## Exercise aim
Return each of the entries below precisely, with no pictures in the result.

─── Records for the exercise ───

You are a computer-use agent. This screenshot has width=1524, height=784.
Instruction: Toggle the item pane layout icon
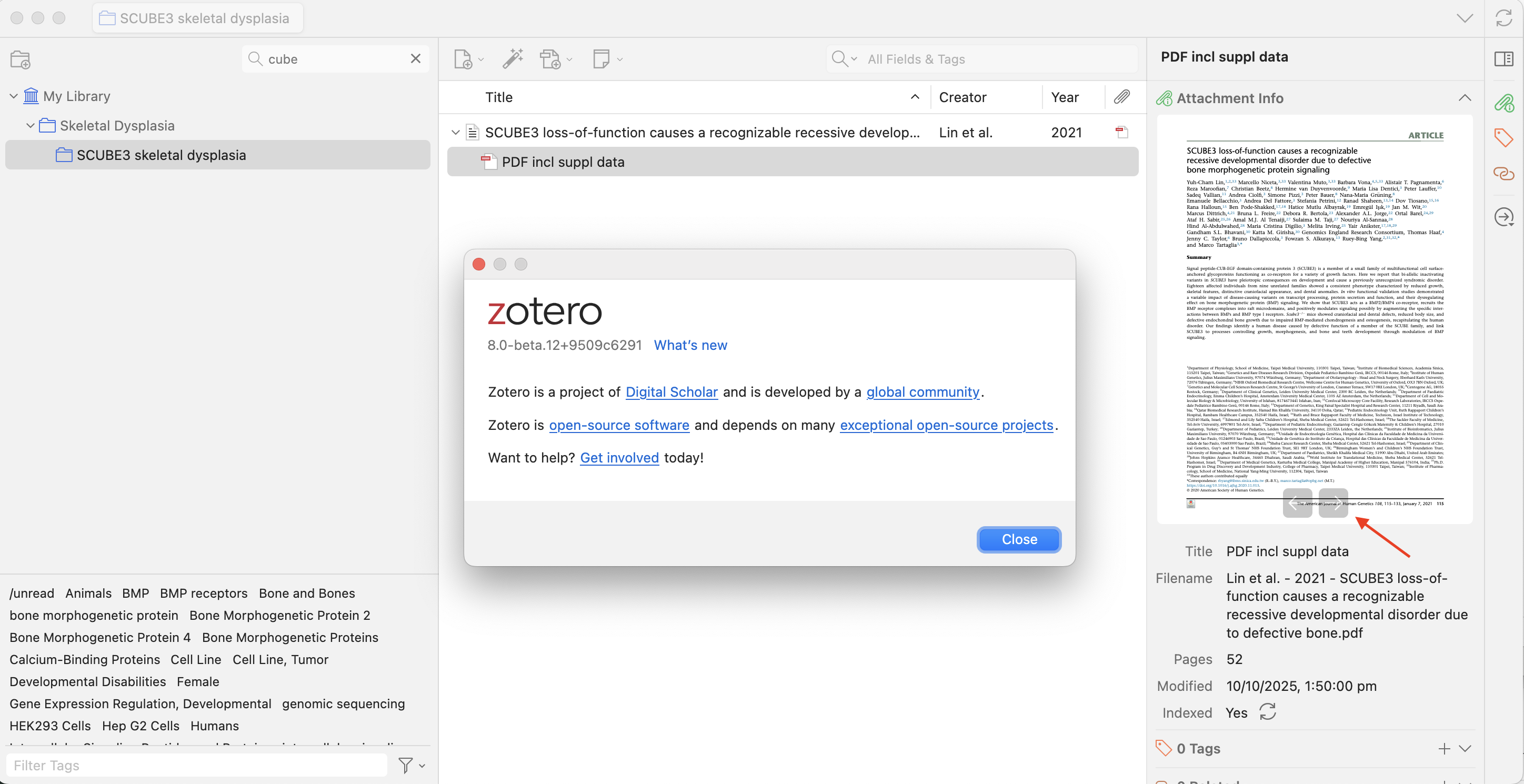pos(1503,59)
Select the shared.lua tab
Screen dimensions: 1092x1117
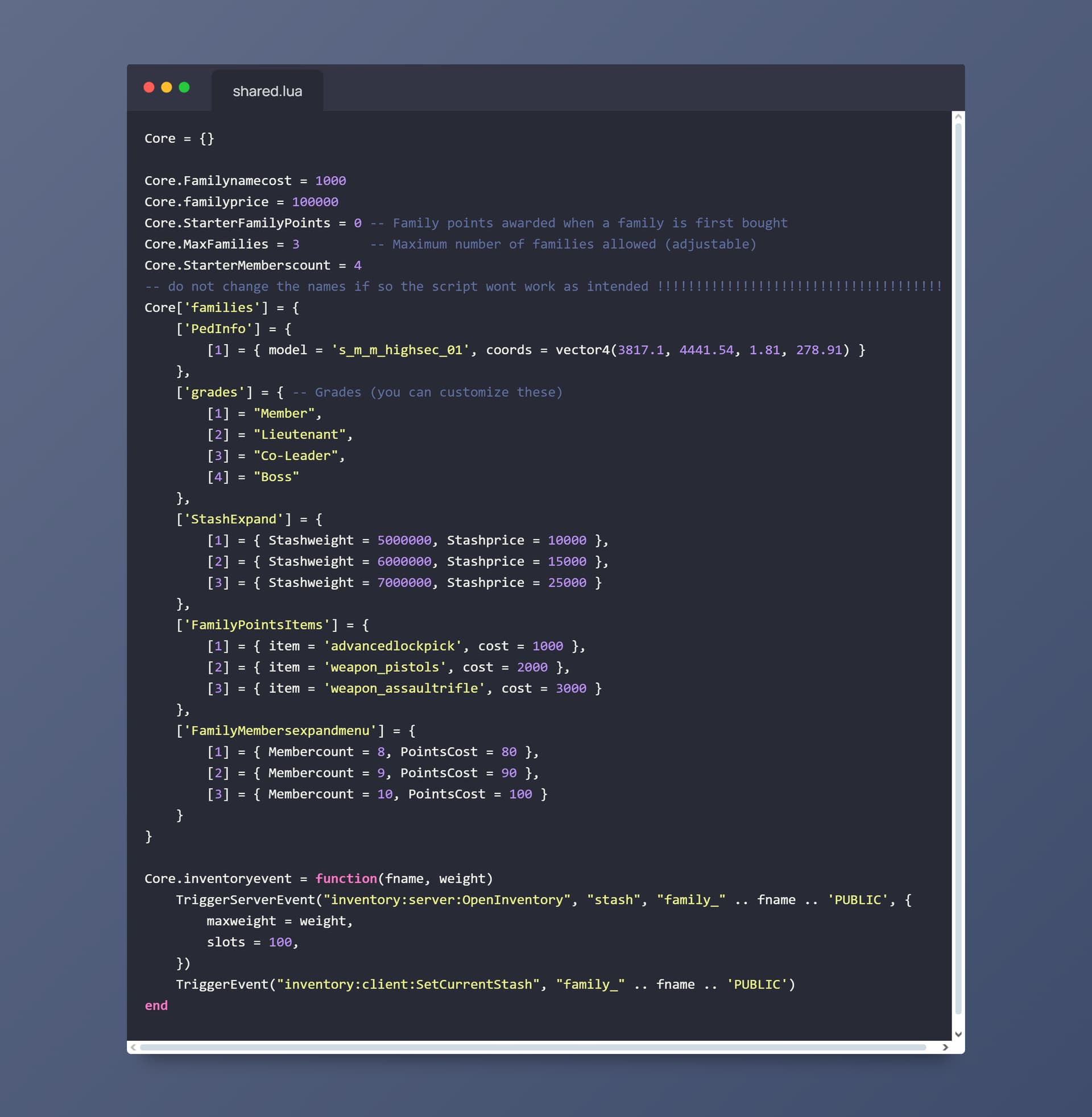pyautogui.click(x=267, y=91)
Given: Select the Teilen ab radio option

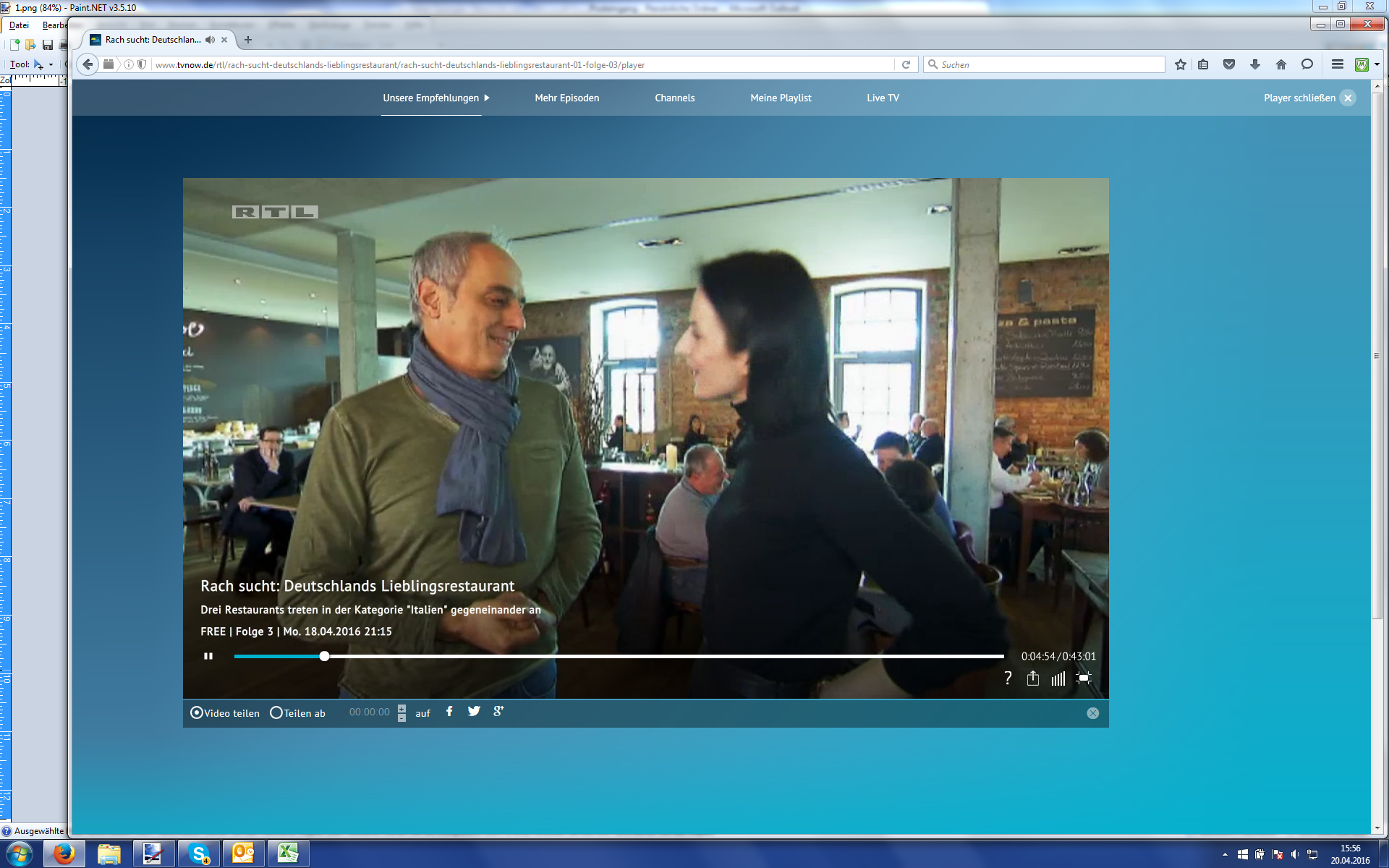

───

## Solution to the exercise
You are a computer-use agent. This screenshot has width=1524, height=784.
Instruction: Toggle the item pane layout icon
pos(1503,59)
Select the shared.lua tab
Screen dimensions: 1092x1117
pyautogui.click(x=267, y=91)
Given: Select the Teilen ab radio option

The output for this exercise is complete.